Review: Priya Kambli “Color Falls Down”

“Priya Kambli: Color Falls Down”
Houston Center for Photography
March 9–April 22, 2012
www.hcponline.org

Priya Kambli’s “Color Falls Down” is one of three new exhibitions to open at the Houston Center for Photography. Part of the FotoFest Biennial 2012, the individual exhibitions by the three photographers all explore the domestic realm, though in decidedly different ways. Kambli’s works are the smallest in terms of number and scale but her works more than hold their own against the larger works of her fellow exhibiting artists, emitting a quietude that is powerful and compelling.

According to the exhibition essay that accompanies the exhibit, Indian-born Priya Kambli lost both of her parents as a teenager and then moved to the United States shortly thereafter.

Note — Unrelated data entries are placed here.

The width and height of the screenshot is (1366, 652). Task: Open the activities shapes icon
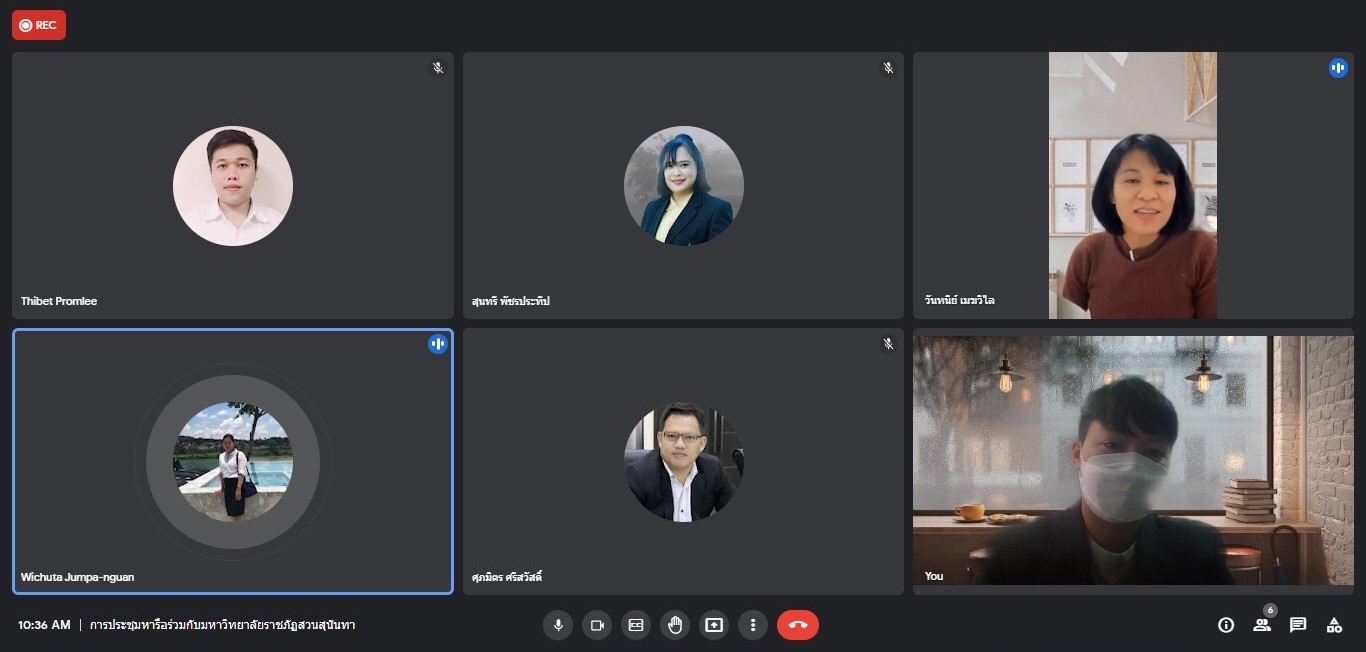[1334, 625]
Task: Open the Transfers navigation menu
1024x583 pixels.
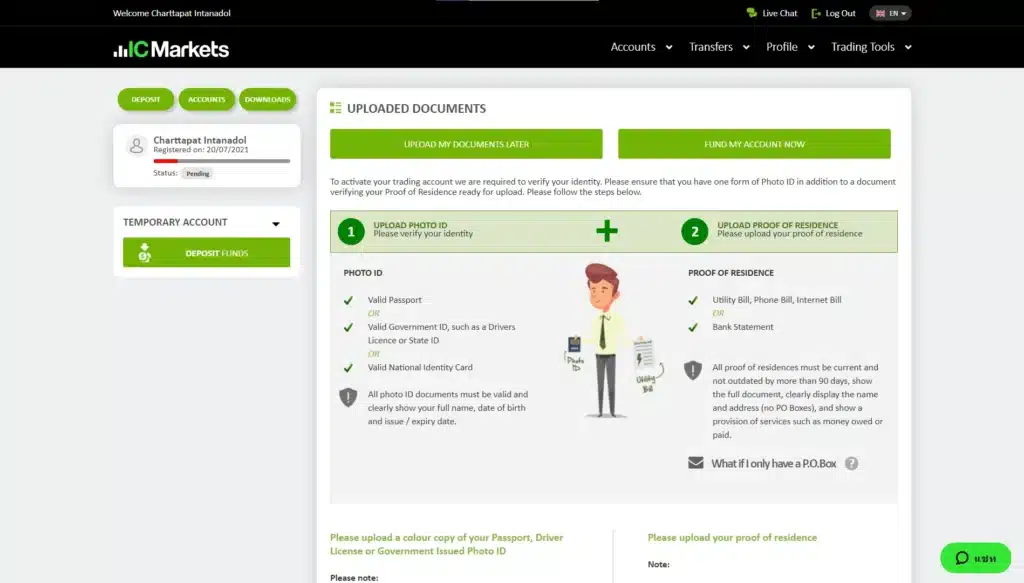Action: click(718, 47)
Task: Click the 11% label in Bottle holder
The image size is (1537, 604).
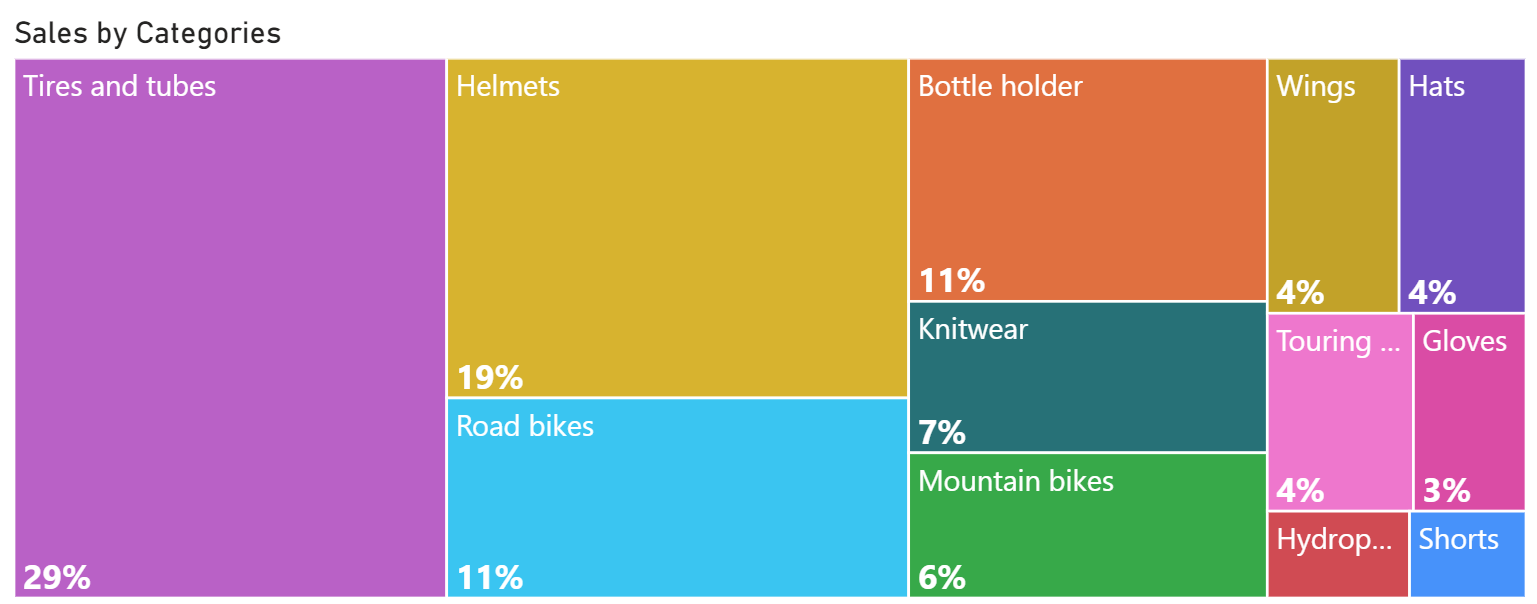Action: [952, 281]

Each of the nine photographs in the series is a digital composite of imagery. Sepia-toned family photographs often appear alongside self-portraits of the artist, occasionally separated or framed by embroidered borders in color atop faint backgrounds of cloth. Knowing of the artist’s loss of her parents at a fairly young age it is near impossible to read the images in the series as anything other an attempt to remember her familial body.

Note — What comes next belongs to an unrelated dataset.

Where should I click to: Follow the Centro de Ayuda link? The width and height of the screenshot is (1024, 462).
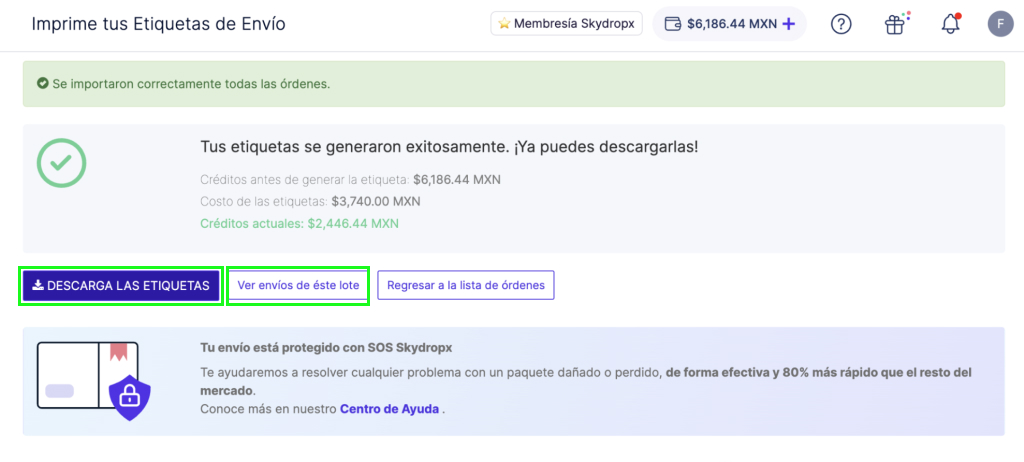[x=389, y=409]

In the diptych “Me (Polpat and Tumeric),” the spice tumeric is flattened and spread against the surface of a circular slab. The yellow hue of the spice figures prominently against the pale white tones of the slab. On the right side of the photograph is a self-portrait of the artist. Clothed in traditional Indian garb she sits cross-legged in a mustard colored armchair, in a floor-length pea-green skirt, her linked hands clasped over her knee. Tumeric is caked over the length of her arms. Another self-portrait titled “Me (Flour)” depicts the artist kneeling on a wooden floor in a white gown that is decorated in a botanical pattern that appears to be made with flour. The work is also a diptych; beside it is a pewter tin containing a cone of white flour. This half of the work image, dominated by white and silver tones, appears to be devoid of color. The overlapping elements of tone, cloth and food serve to invokes the senses and convey textural properties that extend beyond the two-dimensional surface of each print.

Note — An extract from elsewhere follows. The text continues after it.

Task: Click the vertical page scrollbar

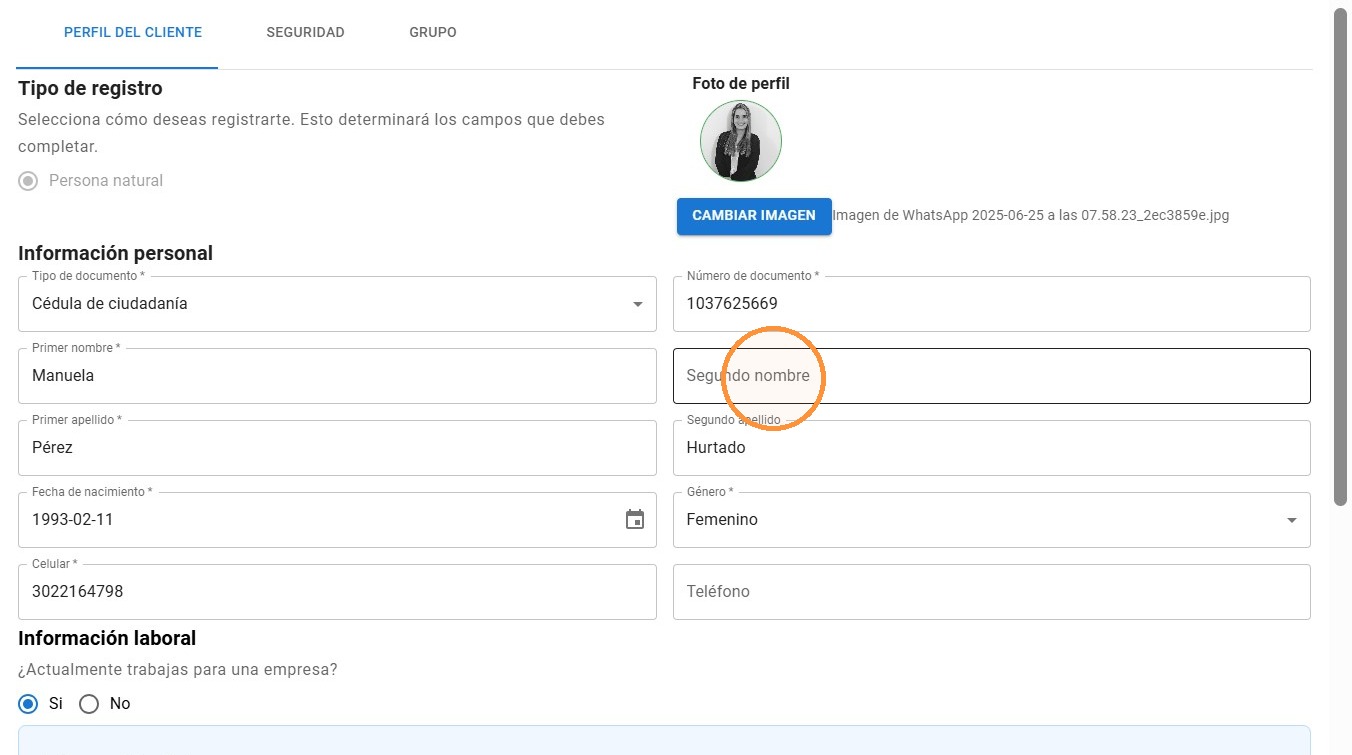Action: pos(1342,257)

It is interesting that none of the images of the artist depict her face. Kambli’s works seem to attest to a loss of identity and fragmentation that occurred on both cultural and geographical levels. Through her depicted fusion of corporeality and materiality the artist once again becomes whole.

— SALLY FRATER
Sally Frater is currently a fellow in the CORE Critical Studies residency program at the Glassell School at the Museum of Fine Arts, Houston.